In “Inside Outside Through,” Linda Fleming continually refines and amplifies her language of complex rectilinear and curvilinear forms which offer equal consideration to the potentialities of the ephemeral and the fluidly architectonic. Known for her dynamic, free-standing, large-scale outdoor works and evanescent, light-responsive, or painted wall sculptures, Fleming’s distinct visual language and extensive study of the natural world continues to unfold with each new exploration of form, surface, and impactful, often vibrant color. Even as Fleming’s exacting drawing practice informs all of her work, the meticulously hand-cut maquettes, which often become the genesis for larger sculptures, are regarded by the artist as not so much as models, but rather, as the embodiment of idea into form. At once, cosmologic, and earth-bound, the current artwork on view follows Fleming’s recent retrospective exhibition, “Experimenta de Vacuo Spatio,” at the Kaneko art center. As a seasoned artist, selections of Fleming’s work from the 1960s to the present day made their mark then and now to reaffirm her standing as a formidable voice in contemporary art.  

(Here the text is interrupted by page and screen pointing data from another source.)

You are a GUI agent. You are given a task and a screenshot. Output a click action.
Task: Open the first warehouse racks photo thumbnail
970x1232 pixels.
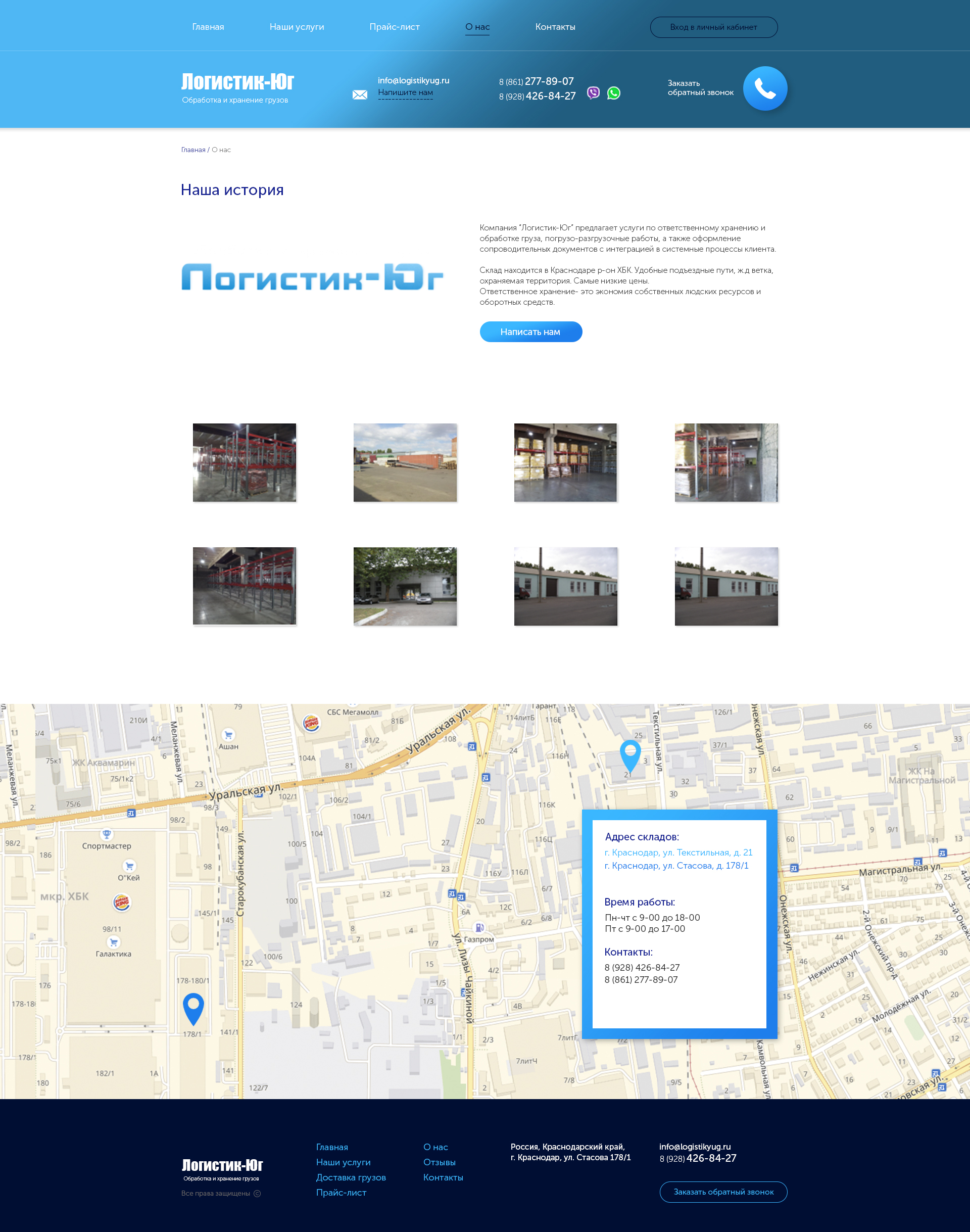click(244, 462)
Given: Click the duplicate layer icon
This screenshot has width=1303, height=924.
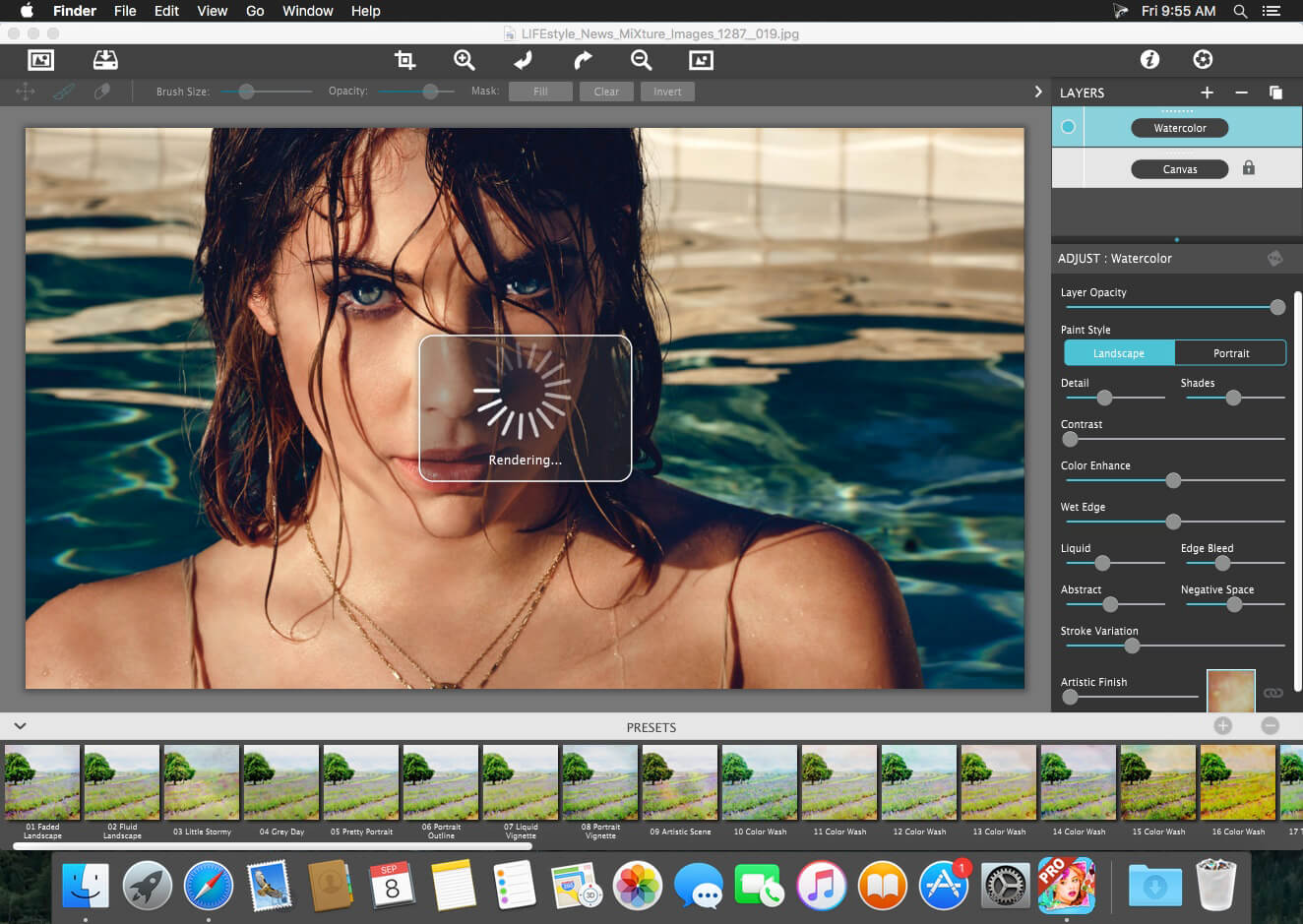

Linda Fleming attended the San Francisco Art Institute and Carnegie Mellon University in Pittsburgh. She was a professor at California College of the Arts from 1986 to 2017 and held the position of Sculpture Department Chair from 1988 to 2000. She has received numerous prestigious recognitions including those from the International Sculpture Center, Peter S. Reed, Adolph & Ester Gottlieb, and Pollack-Krasner foundations. Her work is in the permanent collections of Santa Clara University, the Berkeley Art Museum, Laumeier Sculpture Park, Oakland Museum of California, University of Wyoming, Stanford University Museum, and Albuquerque Museum along with additional collections both public and private. Noteworthy exhibitions include Fleming’s recent KANEKO retrospective “Experimenta de Vacuo Spatio,” “Confluence,” exhibited at the University of Colorado, Colorado Springs, and “Making Places,” at the Center for Contemporary Arts, Santa Fe, as well as her touring exhibition featuring the artist’s extensive and intricate maquette series entitled, “Linda Fleming: Modeling the Universe” originating at the Nevada Art Museum and “Drawn To/Drawn From: A 45 Year Survey” at Oats Park Art Center, Fallon, Nevada; “Glimmer,” a site-specific sculpture for the Oakland Museum of Art, exhibited in the OMCA’s iconic sculpture gardens; and Robischon Gallery’s 2016 exhibition “DECLARATION,” in which Fleming’s work was exhibited alongside other historically important and esteemed artists: Louise Bourgeois, Ruth Bernhard, Helen Frankenthaler, Ann Hamilton, Jae Ko, Yayoi Kusama, Joan Mitchell, Alice Neel, Shirin Neshat, Judy Pfaff, Lorna Simpson, Mickalene Thomas, and Kara Walker.